— begin Stored rows —

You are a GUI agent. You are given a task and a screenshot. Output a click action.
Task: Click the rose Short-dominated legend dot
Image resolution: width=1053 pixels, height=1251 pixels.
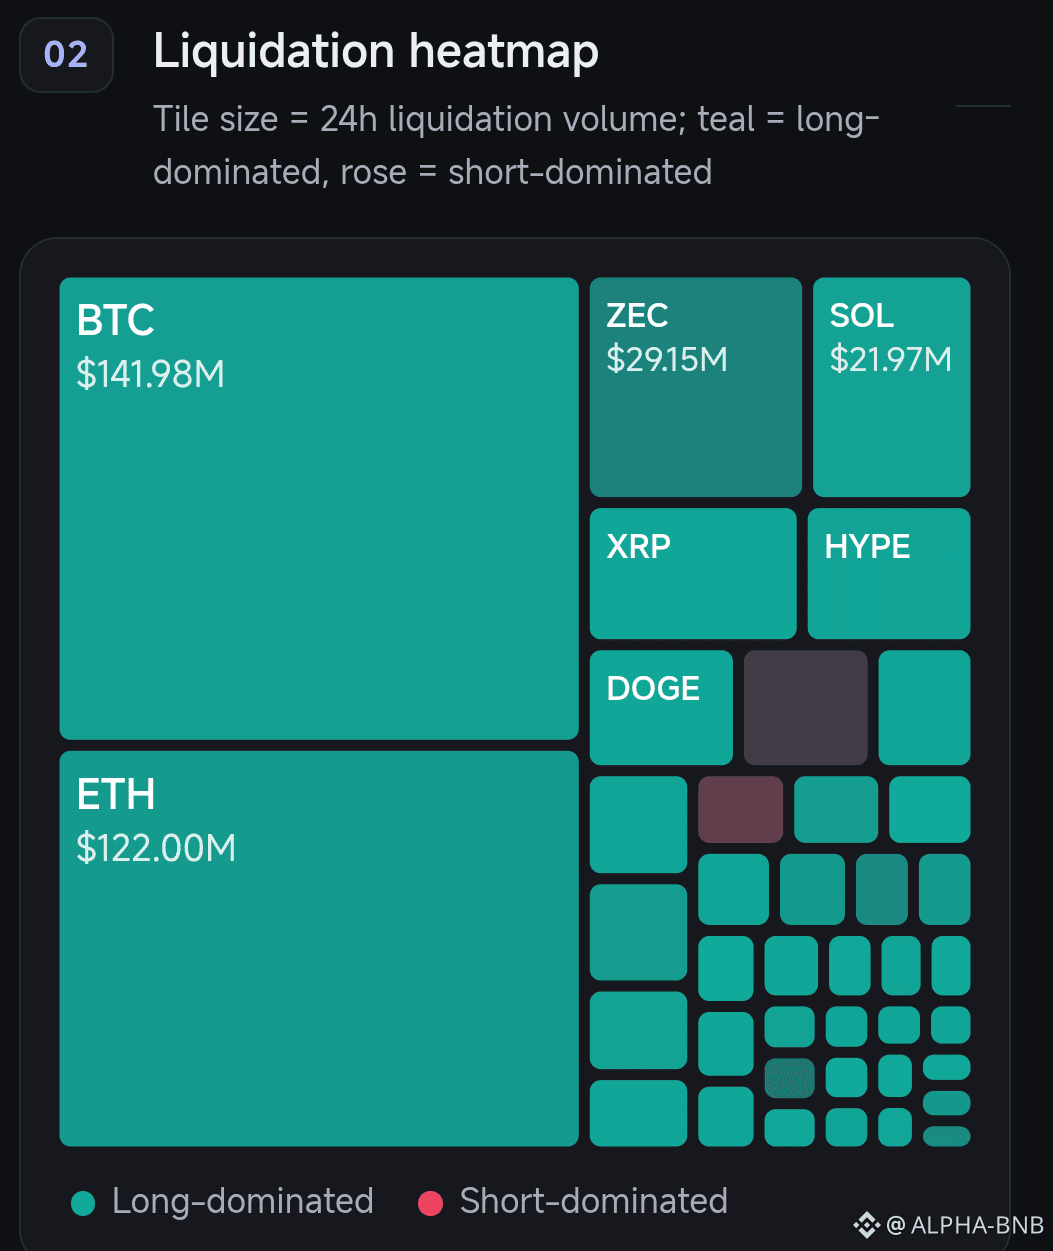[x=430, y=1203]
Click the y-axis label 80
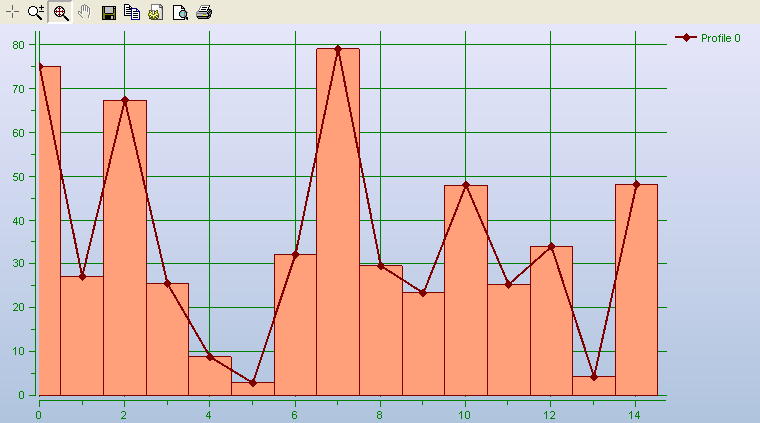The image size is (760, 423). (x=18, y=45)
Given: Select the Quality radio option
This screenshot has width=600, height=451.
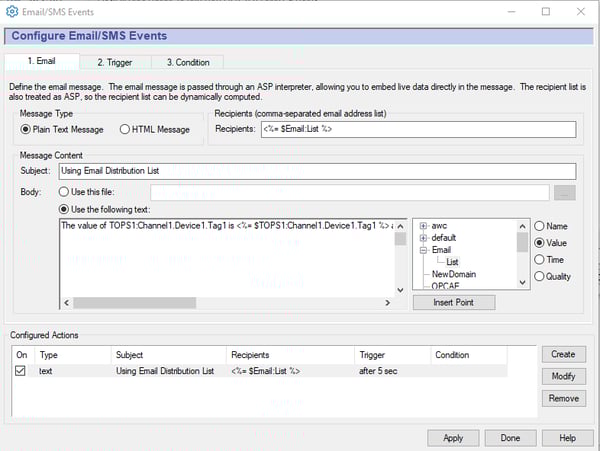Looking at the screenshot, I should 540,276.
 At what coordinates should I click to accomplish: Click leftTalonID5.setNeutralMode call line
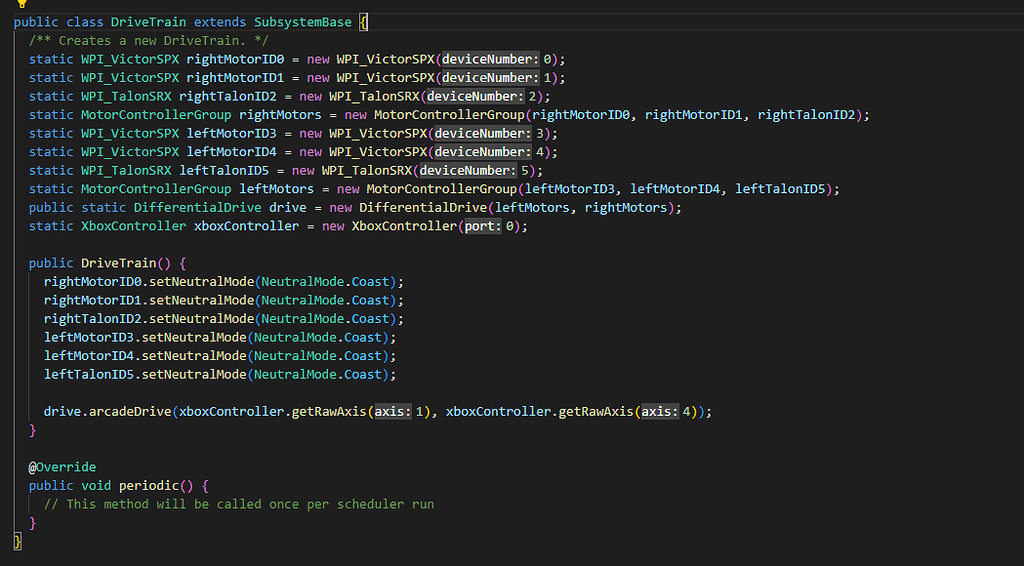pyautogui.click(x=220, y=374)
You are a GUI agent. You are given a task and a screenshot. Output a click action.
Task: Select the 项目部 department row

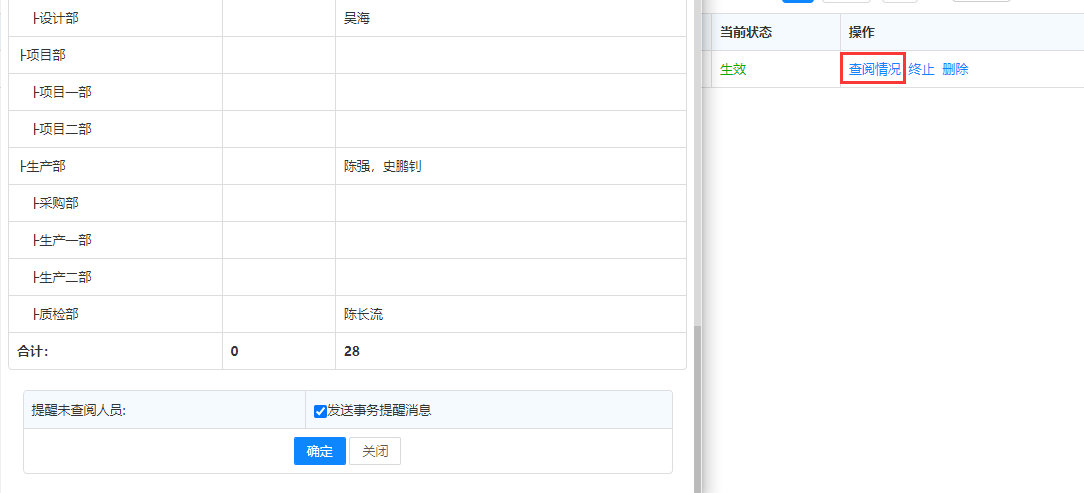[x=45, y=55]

— end Stored rows —

Problem description: Write out all the rows above again, substituting "interface assistant" for "GUI agent" wherever it occurs and changing nothing else. Leave the pictures out of your answer.

The completed task:
You are a interface assistant. You are given a task and a screenshot. Output a click action.
Task: Click the rose Short-dominated legend dot
Image resolution: width=1053 pixels, height=1251 pixels.
[x=430, y=1203]
Click the y-axis label 80
The image size is (760, 423). (x=18, y=45)
Given: Select the Quality radio option
This screenshot has width=600, height=451.
Looking at the screenshot, I should 540,276.
 At what coordinates should I click to accomplish: Click leftTalonID5.setNeutralMode call line
pyautogui.click(x=220, y=374)
You are a interface assistant. You are given a task and a screenshot. Output a click action.
Task: Select the 项目部 department row

[x=45, y=55]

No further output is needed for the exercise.